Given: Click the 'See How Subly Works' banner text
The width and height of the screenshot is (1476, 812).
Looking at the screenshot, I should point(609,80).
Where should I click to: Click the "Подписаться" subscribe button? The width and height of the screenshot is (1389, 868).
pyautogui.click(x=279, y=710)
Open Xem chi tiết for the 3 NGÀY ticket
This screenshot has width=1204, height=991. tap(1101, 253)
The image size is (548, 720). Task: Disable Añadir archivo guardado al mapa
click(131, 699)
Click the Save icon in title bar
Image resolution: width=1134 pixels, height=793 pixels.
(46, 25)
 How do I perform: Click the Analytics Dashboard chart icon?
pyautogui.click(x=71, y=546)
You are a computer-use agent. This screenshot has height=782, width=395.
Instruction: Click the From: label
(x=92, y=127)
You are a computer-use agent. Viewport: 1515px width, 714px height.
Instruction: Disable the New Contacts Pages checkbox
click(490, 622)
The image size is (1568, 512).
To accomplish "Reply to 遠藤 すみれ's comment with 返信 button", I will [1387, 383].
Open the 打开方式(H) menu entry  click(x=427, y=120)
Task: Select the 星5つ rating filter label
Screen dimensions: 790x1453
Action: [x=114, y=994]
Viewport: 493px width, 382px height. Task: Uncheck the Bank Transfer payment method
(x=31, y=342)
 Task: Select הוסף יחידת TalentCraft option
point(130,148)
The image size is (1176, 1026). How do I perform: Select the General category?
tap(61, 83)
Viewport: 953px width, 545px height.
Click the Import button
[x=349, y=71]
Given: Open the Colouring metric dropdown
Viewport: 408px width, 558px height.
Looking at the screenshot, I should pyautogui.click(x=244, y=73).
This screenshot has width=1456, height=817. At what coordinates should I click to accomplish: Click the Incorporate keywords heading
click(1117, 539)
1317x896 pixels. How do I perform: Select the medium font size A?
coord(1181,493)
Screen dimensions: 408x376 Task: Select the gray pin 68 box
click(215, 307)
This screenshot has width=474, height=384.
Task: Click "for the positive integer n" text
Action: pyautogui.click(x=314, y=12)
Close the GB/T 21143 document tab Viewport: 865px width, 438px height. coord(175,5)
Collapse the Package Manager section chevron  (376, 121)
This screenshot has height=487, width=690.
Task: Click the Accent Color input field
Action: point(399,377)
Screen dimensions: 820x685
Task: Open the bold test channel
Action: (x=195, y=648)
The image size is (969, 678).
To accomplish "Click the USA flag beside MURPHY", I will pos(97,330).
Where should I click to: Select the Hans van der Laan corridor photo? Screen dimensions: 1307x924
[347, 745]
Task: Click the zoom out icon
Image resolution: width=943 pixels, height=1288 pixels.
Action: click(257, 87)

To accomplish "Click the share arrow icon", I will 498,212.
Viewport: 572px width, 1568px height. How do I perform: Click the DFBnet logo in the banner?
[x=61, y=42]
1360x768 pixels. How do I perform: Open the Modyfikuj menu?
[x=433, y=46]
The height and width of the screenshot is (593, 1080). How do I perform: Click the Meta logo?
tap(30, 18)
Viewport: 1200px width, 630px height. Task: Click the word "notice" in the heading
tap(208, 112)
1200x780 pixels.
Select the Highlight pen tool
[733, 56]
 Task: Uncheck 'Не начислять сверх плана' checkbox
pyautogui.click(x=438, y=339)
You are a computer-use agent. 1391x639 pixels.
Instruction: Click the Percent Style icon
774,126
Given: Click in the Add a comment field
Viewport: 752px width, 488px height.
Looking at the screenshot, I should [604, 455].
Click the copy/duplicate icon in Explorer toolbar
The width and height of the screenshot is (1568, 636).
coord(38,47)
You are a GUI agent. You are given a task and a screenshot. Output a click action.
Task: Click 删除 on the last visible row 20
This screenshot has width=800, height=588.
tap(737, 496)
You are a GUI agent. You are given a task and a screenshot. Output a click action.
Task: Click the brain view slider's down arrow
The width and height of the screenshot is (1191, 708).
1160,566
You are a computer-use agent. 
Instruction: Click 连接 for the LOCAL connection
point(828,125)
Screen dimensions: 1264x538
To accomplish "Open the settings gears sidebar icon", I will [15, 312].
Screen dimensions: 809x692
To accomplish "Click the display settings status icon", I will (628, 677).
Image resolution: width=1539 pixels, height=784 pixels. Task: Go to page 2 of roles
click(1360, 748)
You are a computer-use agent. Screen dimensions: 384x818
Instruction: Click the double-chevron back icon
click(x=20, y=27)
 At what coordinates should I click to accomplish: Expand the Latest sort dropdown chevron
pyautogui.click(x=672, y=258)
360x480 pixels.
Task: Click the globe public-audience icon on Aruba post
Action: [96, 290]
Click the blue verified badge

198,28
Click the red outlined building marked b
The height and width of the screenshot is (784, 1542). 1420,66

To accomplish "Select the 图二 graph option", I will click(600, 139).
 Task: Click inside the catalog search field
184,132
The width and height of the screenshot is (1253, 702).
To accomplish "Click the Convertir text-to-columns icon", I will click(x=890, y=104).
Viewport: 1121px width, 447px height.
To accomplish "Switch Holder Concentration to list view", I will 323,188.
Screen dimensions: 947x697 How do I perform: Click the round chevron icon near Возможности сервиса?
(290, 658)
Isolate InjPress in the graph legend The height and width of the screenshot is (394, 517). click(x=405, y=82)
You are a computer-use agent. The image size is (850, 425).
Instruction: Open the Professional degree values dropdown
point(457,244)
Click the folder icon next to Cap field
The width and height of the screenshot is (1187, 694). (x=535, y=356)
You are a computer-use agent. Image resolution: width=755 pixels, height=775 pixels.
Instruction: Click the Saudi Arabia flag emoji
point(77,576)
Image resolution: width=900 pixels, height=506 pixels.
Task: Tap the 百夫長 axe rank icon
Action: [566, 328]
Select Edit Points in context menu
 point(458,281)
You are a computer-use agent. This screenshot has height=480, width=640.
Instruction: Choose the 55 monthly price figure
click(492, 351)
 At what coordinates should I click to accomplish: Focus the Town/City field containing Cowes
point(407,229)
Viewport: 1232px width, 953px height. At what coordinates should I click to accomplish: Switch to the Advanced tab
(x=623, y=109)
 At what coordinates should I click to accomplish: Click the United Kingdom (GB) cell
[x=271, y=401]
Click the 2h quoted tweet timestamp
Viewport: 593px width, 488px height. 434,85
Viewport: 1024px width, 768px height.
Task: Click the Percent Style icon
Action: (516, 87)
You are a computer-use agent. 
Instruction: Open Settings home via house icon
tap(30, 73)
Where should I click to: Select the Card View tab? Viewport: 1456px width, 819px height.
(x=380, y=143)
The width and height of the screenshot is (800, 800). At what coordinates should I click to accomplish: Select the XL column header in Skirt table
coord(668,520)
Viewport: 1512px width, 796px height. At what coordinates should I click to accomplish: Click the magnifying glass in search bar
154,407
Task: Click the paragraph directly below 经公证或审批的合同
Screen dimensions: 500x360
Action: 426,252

▬▬▬▬▬▬▬▬▬▬

PROBLEM STATEMENT - Looking at the data above, write out exactly the lines that start at the one containing "Instruction: Click the From: label" and end at the one containing "Task: Click the zoom out icon"; include both and nothing beyond.

ANSWER SECTION -
Instruction: Click the From: label
(x=92, y=127)
You are a computer-use agent. Viewport: 1515px width, 714px height.
Instruction: Disable the New Contacts Pages checkbox
click(490, 622)
The image size is (1568, 512).
To accomplish "Reply to 遠藤 すみれ's comment with 返信 button", I will [1387, 383].
Open the 打开方式(H) menu entry  click(x=427, y=120)
Task: Select the 星5つ rating filter label
Screen dimensions: 790x1453
Action: [x=114, y=994]
Viewport: 493px width, 382px height. Task: Uncheck the Bank Transfer payment method
(x=31, y=342)
 Task: Select הוסף יחידת TalentCraft option
point(130,148)
The image size is (1176, 1026). How do I perform: Select the General category?
tap(61, 83)
Viewport: 953px width, 545px height.
Click the Import button
[x=349, y=71]
Given: Open the Colouring metric dropdown
Viewport: 408px width, 558px height.
Looking at the screenshot, I should pyautogui.click(x=244, y=73).
This screenshot has width=1456, height=817. At what coordinates should I click to accomplish: Click the Incorporate keywords heading
click(1117, 539)
1317x896 pixels. How do I perform: Select the medium font size A?
coord(1181,493)
Screen dimensions: 408x376 Task: Select the gray pin 68 box
click(215, 307)
This screenshot has width=474, height=384.
Task: Click "for the positive integer n" text
Action: pyautogui.click(x=314, y=12)
Close the GB/T 21143 document tab Viewport: 865px width, 438px height. coord(175,5)
Collapse the Package Manager section chevron  (376, 121)
This screenshot has height=487, width=690.
Task: Click the Accent Color input field
Action: point(399,377)
Screen dimensions: 820x685
Task: Open the bold test channel
Action: (x=195, y=648)
The image size is (969, 678).
To accomplish "Click the USA flag beside MURPHY", I will pos(97,330).
Where should I click to: Select the Hans van der Laan corridor photo? Screen dimensions: 1307x924
[347, 745]
Task: Click the zoom out icon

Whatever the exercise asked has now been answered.